Tâche à accomplir ->
Recopiez fidèlement le passage du récit consacré aux voyages en Mobylette, en commençant par « Equipés d’une selle » et en poursuivant jusqu’à « km d’une traite. ».

J’ai
commencé à travailler à 15 ans, en 1960. J’ai
toujours été curieux de découvrir le monde
et dès l’année suivante j’ai fait le tour
de la Bretagne à vélo, puis j’ai acheté
une Mobylette Motobécane orange AV89. Après le vélo,
c’était un moyen économique pour parcourir rapidement
de longues distances. Elle consommait 2 litres de mélange
aux 100 km. A l’époque les cyclomoteurs n’étaient
pas bridés et la plupart atteignaient 60 à 70 km/h.
Equipés d’une selle biplace et de cale-pieds, nous
pouvions en toute légalité rouler à deux, coiffés
chacun d’un casque. Sur route nous faisions normalement une
moyenne de 50 km/heure, ce qui nous permettait de partir quand il
y avait un pont ou en simple week-end visiter la France mais aussi
la Suisse et parfois le Sud de l’Allemagne. Ce qui depuis
Paris représentait entre 580 et 730 km d’une traite.

Informations extraites ->
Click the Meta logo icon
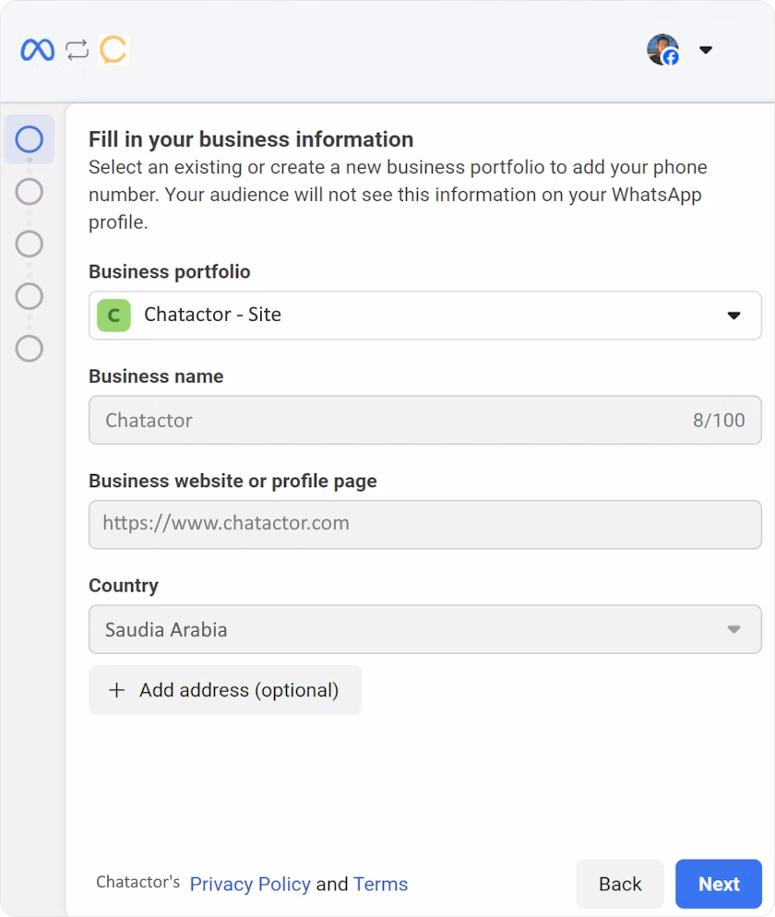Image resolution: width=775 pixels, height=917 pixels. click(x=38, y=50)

* * *

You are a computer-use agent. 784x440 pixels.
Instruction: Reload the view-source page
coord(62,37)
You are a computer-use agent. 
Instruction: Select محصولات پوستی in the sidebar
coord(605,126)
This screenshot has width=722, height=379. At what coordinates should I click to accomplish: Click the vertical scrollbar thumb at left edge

Résultat de la tâche ->
Equipés d’une selle biplace et de cale-pieds, nous
pouvions en toute légalité rouler à deux, coiffés
chacun d’un casque. Sur route nous faisions normalement une
moyenne de 50 km/heure, ce qui nous permettait de partir quand il
y avait un pont ou en simple week-end visiter la France mais aussi
la Suisse et parfois le Sud de l’Allemagne. Ce qui depuis
Paris représentait entre 580 et 730 km d’une traite.